InfluxDB and Chronograf
My house is sending all this nicely formatted data to the power company, but what is the power company doing? It’s taking a lot of data – roughly 8,600 a day, per house. In my cul-de-sac of 7, that’s just above a million readings a month. Although many modern database systems can handle a million rows of data pretty easily, they start to slow down and require a lot more maintenance. This is where a time-series database kicks in.
The data being sent to OPPD is small – likely would be just address or meter number, the time it was sampled, and the current value.
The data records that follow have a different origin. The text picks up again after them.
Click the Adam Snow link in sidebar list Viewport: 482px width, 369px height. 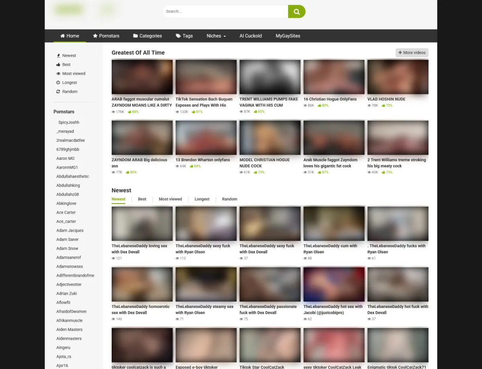point(67,249)
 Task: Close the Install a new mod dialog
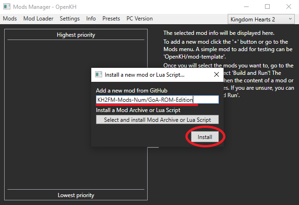pos(216,74)
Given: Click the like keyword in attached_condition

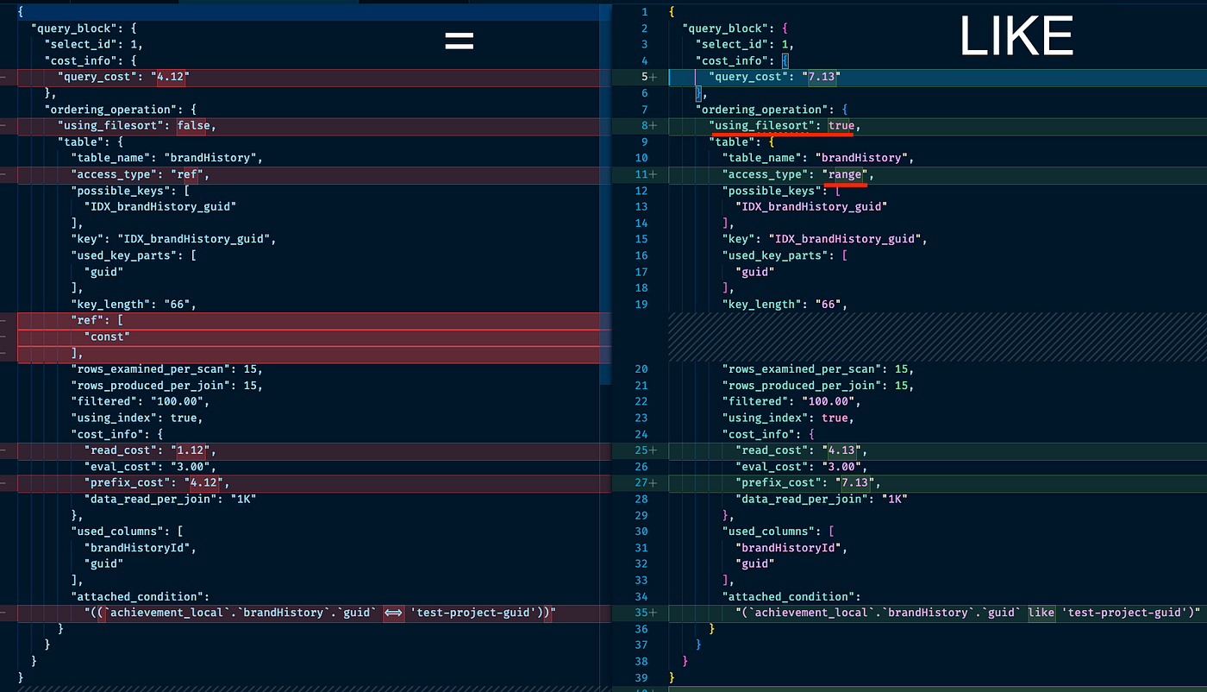Looking at the screenshot, I should (x=1041, y=613).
Each timestamp is a new row, in this database, and since it’s a series of times, you can probably gather this is where the term time-series database kicks in.
For the TICK stack, they use their own InfluxDB (The I in TICK), a time series database that is particularly well suited for this kind of information. In addition to storing it, it has ways of looking it up that are specialized and efficient for this data, letting other tools use the data readily. It can also convert data from this time-series format to a more traditional database with some effort and planning.
The final piece of the TICK stack is the Chronograf (The C in TICK), which is specialized to look at InfluxDB data and present it in a variety of dashboards and visualizations. It works closely with Kapacitor to help setup additional alerts based on the dashboards. So where you can see your dashboard – your power bill – updated regularly, it can also trigger alerts, such as when you’ve used a certain amount of energy.
Bringing it together
Prometheus and Grafana are a meter reader checking your meters, installed or approved by the power company, and bringing you data back to be presented in a bill.
TICK is having your meter send the data to the power company, monitor that the meters are online, and collecting the data and presenting the bill.
This article should not be construed as one is better than another. In fact there’s some crossover with what’s known as the TIG stack, replacing Chronograf and Kapacitor with Grafana, and you can even hybrid Prometheus and InfluxDB into Grafana – a much more complicated task. However, being able to understand what the systems do without the jargon helps people across the technology spectrum make better, collaborative decisions.